# Eibach 1" lowering springs



## FlambeauHO (Nov 24, 2011)

Does anyone have these? Pics? Want to drop an inch, these claim 1.3 want to see how they look. Any help with lowered pics would be great. Hows the ride?


----------



## FlambeauHO (Nov 24, 2011)

Bump


----------



## kjk990 (Sep 1, 2010)

I'm not sure about the Eibach... I just bought Hotchkis 1" front and rear. I was happy with my ride height so the lady at the classic parts store told me I should by 1" drops. She said that should mimic the sag that is in the originals that I had now and give a similar ride height.

She had sold standard height to several people and all came back saying that their cars were like 4X4's. 
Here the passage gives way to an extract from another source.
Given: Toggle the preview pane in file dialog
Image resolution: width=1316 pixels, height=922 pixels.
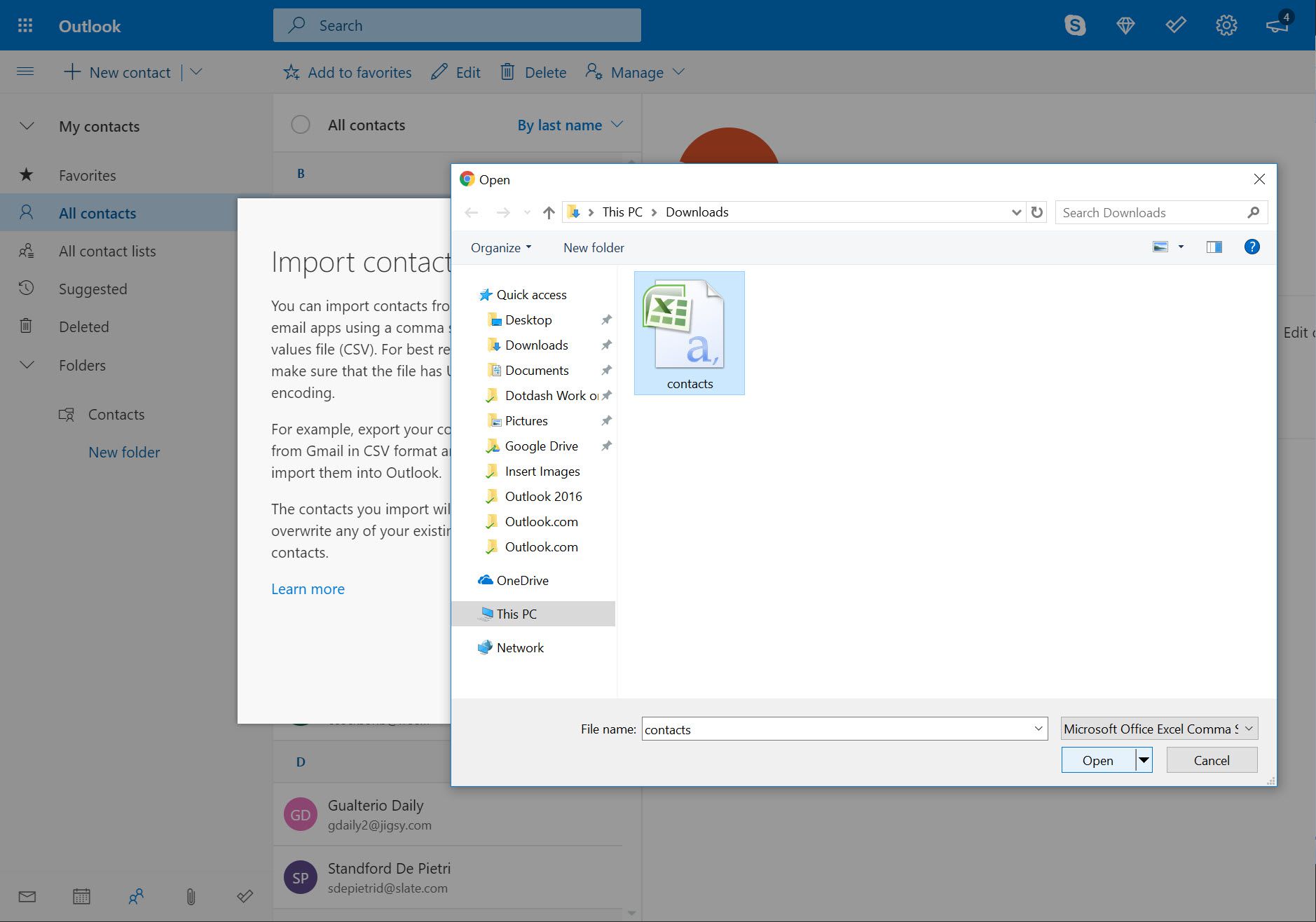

I am almost done with mine. When I get it back on the ground I will take pics. Hope that helps.


----------



## FlambeauHO (Nov 24, 2011)

Thanks, I look forward to seeing it. I'm sure they will settle a bit over the first few hundred miles too. I just ordered the eibach 1" drop springs. I'm using isolators and figured worst case I will add a spacer if its too low... will post pics when mines on the ground. Someday lol


----------



## jetstang (Nov 5, 2008)

I have Hotchkiss 1" drop front springs in mine, and new A/C springs in the rear, I think it's a nice rake.


----------



## FlambeauHO (Nov 24, 2011)

That is a nice rake jet, is the rear standard height?


----------



## jetstang (Nov 5, 2008)

AC springs are higher spring rate, but stock height. But my rear end is out of a 66 Chevelle, so narrower and fits the 275 60's great. 15X8s front and rear.


----------



## FlambeauHO (Nov 24, 2011)

jetstang said:


> AC springs are higher spring rate, but stock height. But my rear end is out of a 66 Chevelle, so narrower and fits the 275 60's great. 15X8s front and rear.
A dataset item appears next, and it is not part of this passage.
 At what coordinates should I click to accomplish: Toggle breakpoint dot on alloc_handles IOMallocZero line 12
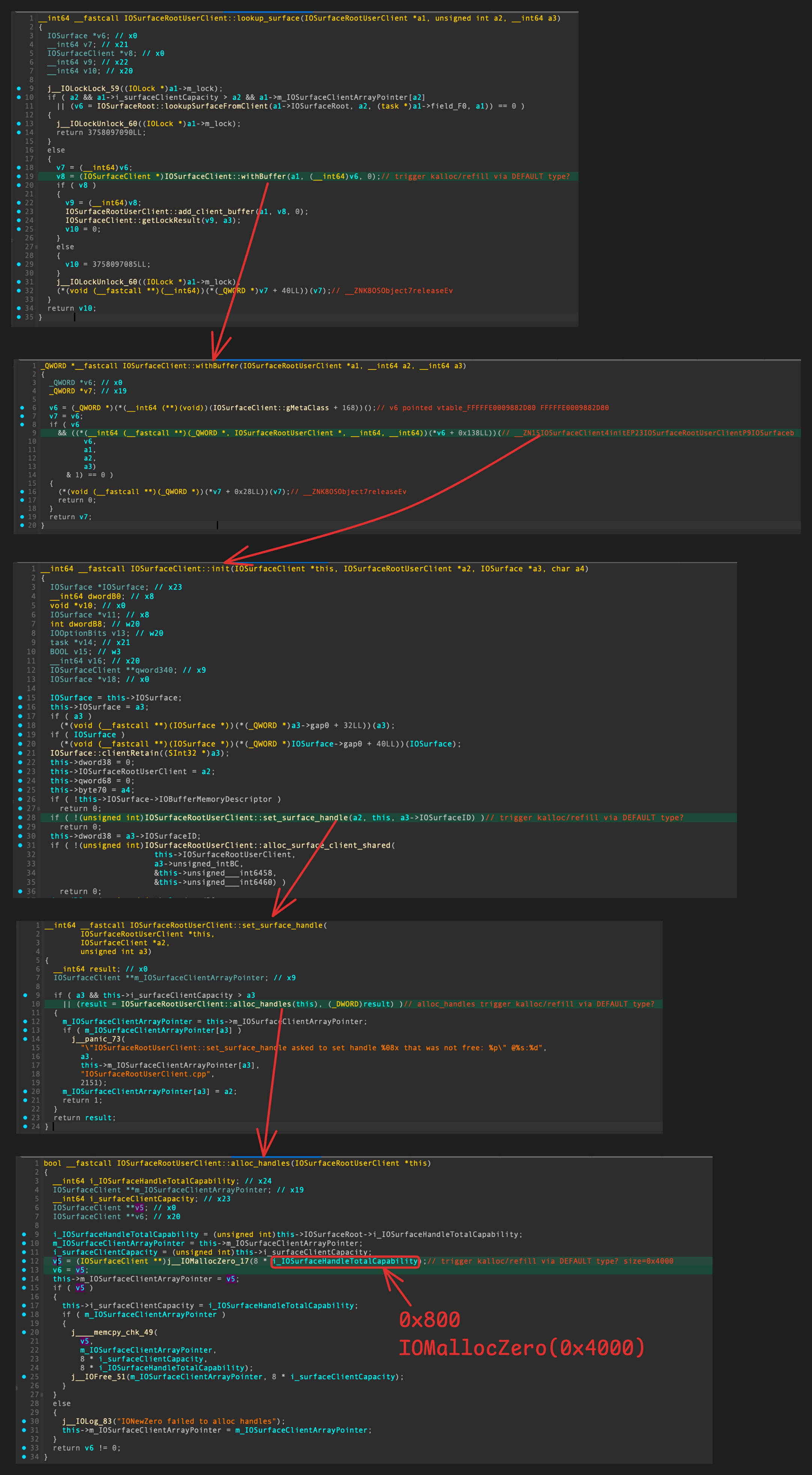(x=24, y=1261)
Nice! The eibach's came in today, ill post pics when its on the ground. I have 15x7's in the rear and want to run 255 60's but have heard mixed reviews.


----------



## FlambeauHO (Nov 24, 2011)

I still can't find any good side pics of a car with these installed... anyone? 

Jet, do you have any good side pics of your car with the wheels straight? I'm having a hell of a time deciding whether or not to start out with a spacer or not.


----------



## jimchevy (Dec 29, 2011)

FlambeauHO-did you ever get them installed?


----------



## jetstang (Nov 5, 2008)

FlambeauHO said:


> I still can't find any good side pics of a car with these installed... anyone?
> 
> Jet, do you have any good side pics of your car with the wheels straight? I'm having a hell of a time deciding whether or not to start out with a spacer or not.


Do you have negative spacers? What rims you running? Mine are 15X8 Centerlines. My rear is a 66 Chevelle and is 5/8" narrower then the stock one, with 275 60s on the back, 235s on the front. Note in the pic the airgap on the Judge, don't know if thats tire heighth or more my dropped springs. I have no tire rub.


----------



## FlambeauHO (Nov 24, 2011)

Is that judge down an inch? Looks like it is. I am running Rally II'S 15x7's in the rear with 255 60 15's. And 15x6 with 235 60 15 in the front. I like the stance in the front of your car but I want mine level. 

No other spacers except poly isolators in rear.

I have scoured the net and found cars slammed that say they used the eibach pro kit and cars that were just right... guess ill just have to see.


----------



## jetstang (Nov 5, 2008)

I don't know about the Judge, looked stock to me, had about an inch above the tire exposed in the front. I'm a big n little guy, so I like the rake, think it came out just right. I had airshocks back in the 80's, so this is subtle but still there. You can see the diference by the rocker, mine is crooked., but our rear bumpers are pretty much level, mine is about an inch higher. But I have 275 60s on the back adding to the rear heighth. Mine are 15X8s, front and rear, don't know how the 15X6s will do on the front, may be narrow, or sidewall leaning in. I got 255 60s on 15X10 rims on the front of my truck, they look fat.


----------